*** Opening of EXERCISE DATA ***

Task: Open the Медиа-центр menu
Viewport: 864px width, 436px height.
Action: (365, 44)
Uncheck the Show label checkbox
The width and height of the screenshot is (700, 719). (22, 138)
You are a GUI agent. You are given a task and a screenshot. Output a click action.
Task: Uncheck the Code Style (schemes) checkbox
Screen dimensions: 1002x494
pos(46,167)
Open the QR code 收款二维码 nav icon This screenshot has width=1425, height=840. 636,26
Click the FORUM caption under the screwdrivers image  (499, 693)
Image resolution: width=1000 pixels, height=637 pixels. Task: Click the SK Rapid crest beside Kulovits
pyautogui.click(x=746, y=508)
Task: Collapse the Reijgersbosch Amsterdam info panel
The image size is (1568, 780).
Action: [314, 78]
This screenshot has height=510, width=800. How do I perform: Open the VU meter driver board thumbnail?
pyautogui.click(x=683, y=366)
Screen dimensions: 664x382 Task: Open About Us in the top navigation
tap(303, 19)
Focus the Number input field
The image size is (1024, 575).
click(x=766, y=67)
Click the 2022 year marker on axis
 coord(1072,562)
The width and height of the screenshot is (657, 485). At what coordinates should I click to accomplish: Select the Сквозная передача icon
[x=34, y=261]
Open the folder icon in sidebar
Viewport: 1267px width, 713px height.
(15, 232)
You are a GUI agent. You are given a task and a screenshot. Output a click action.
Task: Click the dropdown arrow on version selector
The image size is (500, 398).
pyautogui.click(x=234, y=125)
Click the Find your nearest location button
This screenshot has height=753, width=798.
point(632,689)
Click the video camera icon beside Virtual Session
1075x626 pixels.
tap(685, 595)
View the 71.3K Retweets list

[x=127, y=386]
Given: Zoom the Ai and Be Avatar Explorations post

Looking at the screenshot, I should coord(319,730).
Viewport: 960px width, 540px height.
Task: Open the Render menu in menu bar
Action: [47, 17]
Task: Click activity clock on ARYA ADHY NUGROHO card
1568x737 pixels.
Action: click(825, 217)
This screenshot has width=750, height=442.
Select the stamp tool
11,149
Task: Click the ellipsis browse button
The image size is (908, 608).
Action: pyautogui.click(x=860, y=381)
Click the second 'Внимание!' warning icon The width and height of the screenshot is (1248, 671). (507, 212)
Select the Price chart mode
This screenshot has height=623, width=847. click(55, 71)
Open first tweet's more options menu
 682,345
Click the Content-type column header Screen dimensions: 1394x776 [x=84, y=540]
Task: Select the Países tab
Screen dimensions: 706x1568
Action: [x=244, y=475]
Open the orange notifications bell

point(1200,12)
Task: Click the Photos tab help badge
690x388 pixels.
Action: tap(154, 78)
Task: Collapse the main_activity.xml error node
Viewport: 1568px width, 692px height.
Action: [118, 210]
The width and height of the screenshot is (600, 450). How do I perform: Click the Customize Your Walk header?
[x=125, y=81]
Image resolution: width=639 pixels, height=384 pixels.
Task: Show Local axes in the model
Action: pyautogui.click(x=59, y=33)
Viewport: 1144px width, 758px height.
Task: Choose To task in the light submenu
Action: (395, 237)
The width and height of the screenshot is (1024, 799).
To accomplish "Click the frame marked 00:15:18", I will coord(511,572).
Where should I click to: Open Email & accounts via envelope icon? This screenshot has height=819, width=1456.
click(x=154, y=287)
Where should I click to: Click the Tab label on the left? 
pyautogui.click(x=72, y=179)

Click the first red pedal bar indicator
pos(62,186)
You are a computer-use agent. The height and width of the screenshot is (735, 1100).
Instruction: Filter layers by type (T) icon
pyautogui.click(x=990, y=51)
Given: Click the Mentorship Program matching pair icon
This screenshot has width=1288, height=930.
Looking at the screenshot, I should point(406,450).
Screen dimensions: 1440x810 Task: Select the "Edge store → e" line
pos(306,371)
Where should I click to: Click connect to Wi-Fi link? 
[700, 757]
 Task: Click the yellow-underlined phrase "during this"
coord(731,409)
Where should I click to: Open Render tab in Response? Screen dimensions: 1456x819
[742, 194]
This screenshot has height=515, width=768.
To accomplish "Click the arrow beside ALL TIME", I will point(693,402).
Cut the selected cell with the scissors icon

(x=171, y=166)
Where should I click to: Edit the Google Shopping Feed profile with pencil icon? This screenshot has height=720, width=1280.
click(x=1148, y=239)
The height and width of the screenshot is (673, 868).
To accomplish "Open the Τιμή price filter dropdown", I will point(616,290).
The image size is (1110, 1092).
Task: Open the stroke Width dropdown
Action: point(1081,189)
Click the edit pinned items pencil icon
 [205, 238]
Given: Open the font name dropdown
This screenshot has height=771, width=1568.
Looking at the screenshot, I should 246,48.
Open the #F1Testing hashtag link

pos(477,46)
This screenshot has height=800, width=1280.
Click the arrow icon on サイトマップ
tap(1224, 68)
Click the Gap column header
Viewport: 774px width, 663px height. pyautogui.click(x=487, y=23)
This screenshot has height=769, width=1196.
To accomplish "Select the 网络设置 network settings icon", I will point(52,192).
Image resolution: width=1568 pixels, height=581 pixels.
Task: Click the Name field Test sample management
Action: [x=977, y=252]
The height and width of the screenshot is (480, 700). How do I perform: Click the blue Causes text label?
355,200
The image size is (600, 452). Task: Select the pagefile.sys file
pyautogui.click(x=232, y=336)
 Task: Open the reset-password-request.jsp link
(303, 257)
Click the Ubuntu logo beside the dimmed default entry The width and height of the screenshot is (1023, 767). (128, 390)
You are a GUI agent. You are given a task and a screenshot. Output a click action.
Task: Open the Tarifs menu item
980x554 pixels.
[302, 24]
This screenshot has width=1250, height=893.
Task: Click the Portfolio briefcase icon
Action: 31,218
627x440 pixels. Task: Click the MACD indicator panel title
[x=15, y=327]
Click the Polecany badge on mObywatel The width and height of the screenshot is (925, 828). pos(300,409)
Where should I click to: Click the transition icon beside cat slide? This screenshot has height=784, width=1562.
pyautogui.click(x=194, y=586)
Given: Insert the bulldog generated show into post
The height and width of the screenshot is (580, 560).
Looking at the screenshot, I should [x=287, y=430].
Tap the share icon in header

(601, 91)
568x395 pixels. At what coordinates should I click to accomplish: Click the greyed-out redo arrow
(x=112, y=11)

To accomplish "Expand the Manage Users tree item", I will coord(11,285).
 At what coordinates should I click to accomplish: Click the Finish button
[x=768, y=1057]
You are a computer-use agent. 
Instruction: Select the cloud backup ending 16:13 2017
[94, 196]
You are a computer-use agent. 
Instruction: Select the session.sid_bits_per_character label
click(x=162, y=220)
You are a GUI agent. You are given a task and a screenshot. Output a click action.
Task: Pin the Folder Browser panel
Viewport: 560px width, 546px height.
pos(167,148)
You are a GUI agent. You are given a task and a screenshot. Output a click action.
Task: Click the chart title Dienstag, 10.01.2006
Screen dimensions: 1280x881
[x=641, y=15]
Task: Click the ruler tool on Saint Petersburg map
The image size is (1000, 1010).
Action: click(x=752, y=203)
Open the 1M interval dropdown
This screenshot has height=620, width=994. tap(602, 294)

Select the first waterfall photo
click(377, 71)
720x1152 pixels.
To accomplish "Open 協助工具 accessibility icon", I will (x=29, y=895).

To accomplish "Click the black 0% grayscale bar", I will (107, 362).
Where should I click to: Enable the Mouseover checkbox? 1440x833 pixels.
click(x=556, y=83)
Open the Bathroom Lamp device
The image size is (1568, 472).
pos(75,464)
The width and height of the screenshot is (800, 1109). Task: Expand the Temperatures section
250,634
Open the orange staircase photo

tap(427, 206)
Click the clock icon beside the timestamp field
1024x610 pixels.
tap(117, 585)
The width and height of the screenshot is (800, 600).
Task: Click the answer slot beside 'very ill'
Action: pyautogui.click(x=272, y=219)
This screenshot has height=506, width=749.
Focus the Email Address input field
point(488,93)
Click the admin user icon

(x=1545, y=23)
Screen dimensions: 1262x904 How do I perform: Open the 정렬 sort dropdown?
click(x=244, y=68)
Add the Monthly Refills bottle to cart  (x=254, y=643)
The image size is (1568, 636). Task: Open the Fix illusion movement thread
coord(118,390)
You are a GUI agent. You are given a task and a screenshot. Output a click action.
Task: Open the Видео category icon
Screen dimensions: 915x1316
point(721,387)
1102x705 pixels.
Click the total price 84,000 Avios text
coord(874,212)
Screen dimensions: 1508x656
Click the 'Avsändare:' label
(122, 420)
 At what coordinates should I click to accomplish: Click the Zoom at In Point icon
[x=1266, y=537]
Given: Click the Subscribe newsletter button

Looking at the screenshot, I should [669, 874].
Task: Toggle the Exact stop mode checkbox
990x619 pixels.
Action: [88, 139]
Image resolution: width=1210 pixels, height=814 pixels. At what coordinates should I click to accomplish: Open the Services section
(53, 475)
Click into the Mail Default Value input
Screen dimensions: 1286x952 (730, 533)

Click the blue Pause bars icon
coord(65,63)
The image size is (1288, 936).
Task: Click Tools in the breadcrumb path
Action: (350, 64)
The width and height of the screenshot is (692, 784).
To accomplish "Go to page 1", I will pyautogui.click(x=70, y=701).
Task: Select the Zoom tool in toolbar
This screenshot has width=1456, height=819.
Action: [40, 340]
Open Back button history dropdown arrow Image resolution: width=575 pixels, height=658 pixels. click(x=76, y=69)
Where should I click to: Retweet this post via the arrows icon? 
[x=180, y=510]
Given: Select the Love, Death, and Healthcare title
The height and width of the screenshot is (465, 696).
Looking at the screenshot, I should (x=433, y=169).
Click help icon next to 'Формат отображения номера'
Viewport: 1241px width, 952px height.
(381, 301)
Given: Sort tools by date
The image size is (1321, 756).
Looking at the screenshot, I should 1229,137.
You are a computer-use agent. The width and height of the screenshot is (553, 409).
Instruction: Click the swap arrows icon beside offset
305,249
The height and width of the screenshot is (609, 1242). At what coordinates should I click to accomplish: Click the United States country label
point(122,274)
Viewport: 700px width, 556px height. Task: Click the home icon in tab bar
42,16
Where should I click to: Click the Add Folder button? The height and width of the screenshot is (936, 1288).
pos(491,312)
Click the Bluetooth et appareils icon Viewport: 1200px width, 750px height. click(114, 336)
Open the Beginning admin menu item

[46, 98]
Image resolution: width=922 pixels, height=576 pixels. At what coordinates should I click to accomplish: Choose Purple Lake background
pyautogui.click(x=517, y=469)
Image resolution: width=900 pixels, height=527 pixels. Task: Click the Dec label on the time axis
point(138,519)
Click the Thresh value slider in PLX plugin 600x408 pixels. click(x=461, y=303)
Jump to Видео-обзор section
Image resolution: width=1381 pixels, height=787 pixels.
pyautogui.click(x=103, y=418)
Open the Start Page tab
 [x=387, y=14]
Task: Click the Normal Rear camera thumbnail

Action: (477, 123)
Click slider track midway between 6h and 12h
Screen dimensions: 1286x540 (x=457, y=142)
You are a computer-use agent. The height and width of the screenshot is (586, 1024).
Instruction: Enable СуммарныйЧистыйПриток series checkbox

*** Close of EXERCISE DATA ***

## ASSIGNMENT
Print exactly the lines between the line with "Task: Click the Normal Rear camera thumbnail" and the final line of the records above, both included.

## EXERCISE ANSWER
Task: Click the Normal Rear camera thumbnail

Action: (477, 123)
Click slider track midway between 6h and 12h
Screen dimensions: 1286x540 (x=457, y=142)
You are a computer-use agent. The height and width of the screenshot is (586, 1024).
Instruction: Enable СуммарныйЧистыйПриток series checkbox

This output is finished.